## Exercise:
Shift every coordinate in the answers up by 126, then write out again all lines from the start of the records through the line holding "pos(121,90)", inclusive, with the requests kept. Leave the pictures out.

## Material supplied:
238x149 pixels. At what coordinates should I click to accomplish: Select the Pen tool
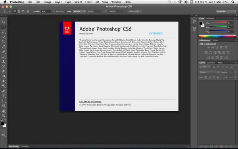pyautogui.click(x=4, y=91)
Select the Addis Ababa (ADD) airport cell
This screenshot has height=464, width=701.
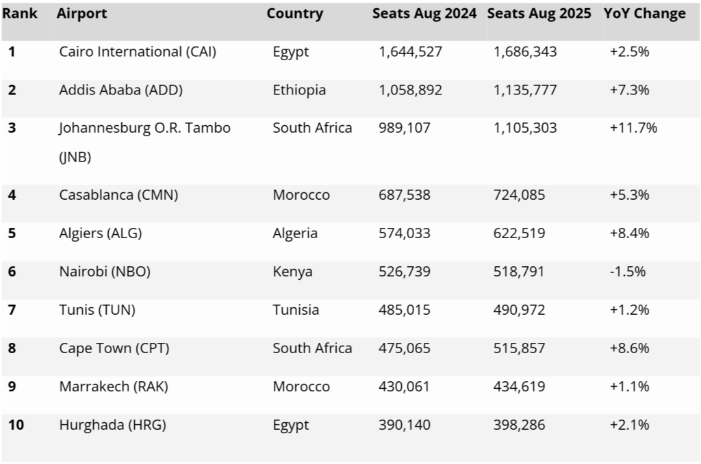pos(121,90)
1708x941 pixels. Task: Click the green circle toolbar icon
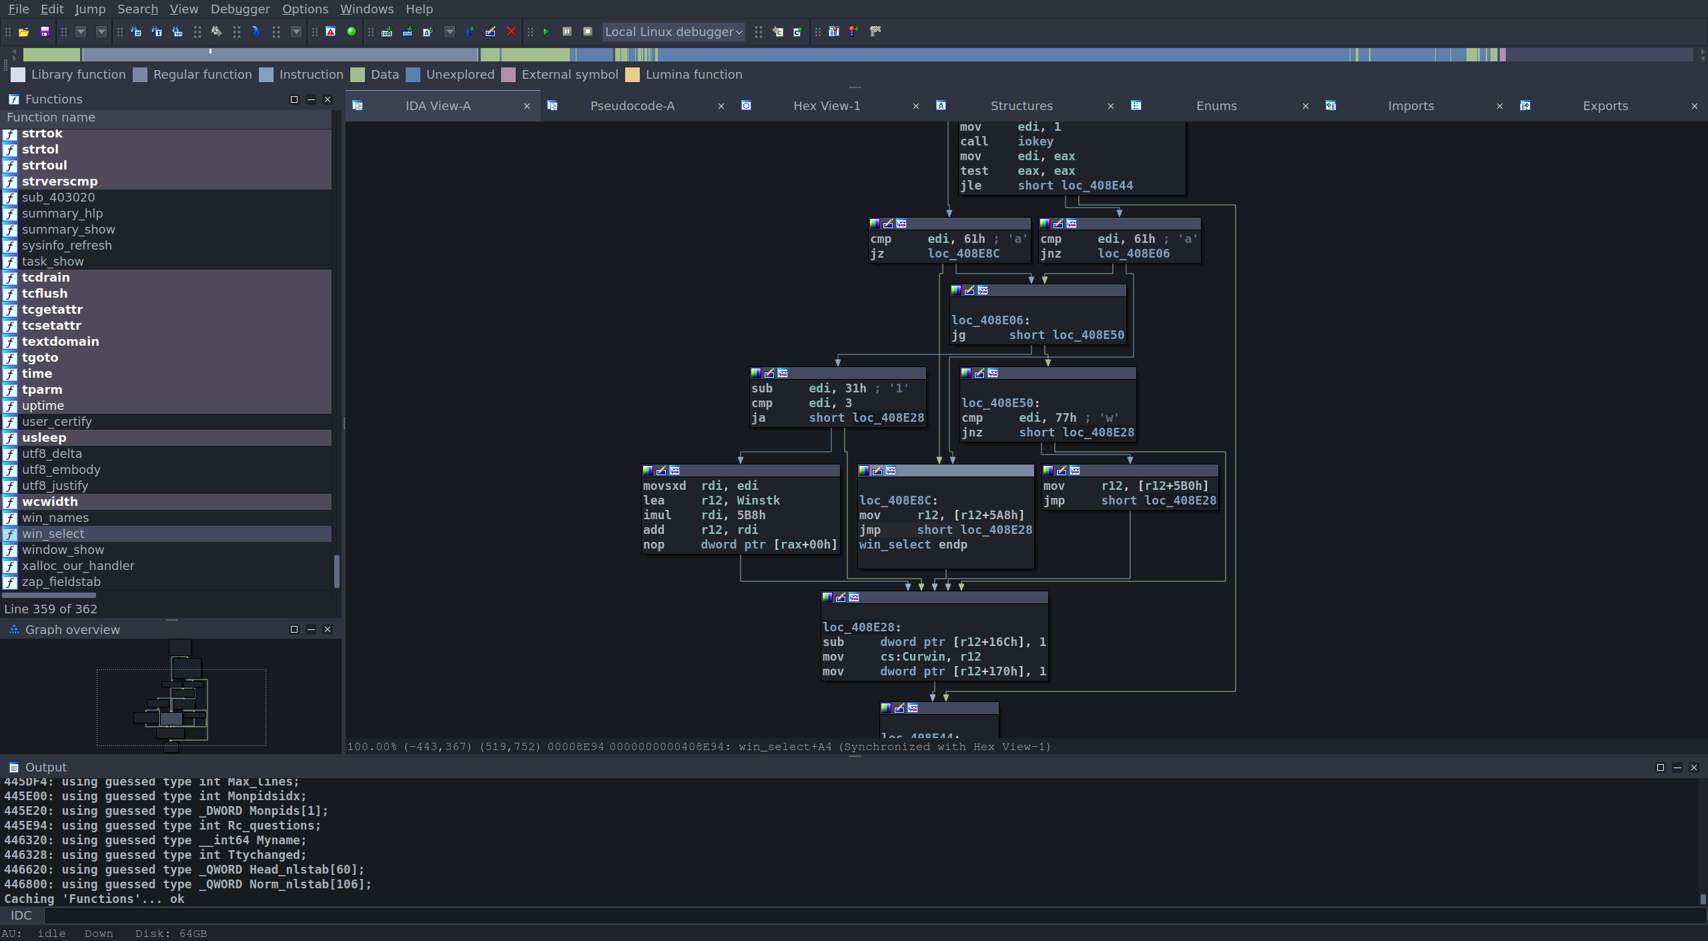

## Result below:
238x149 pixels. At what coordinates should I click to accomplish: Select the Pen tool
pyautogui.click(x=130, y=217)
Select the Addis Ababa (ADD) airport cell
This screenshot has height=464, width=701.
pos(247,216)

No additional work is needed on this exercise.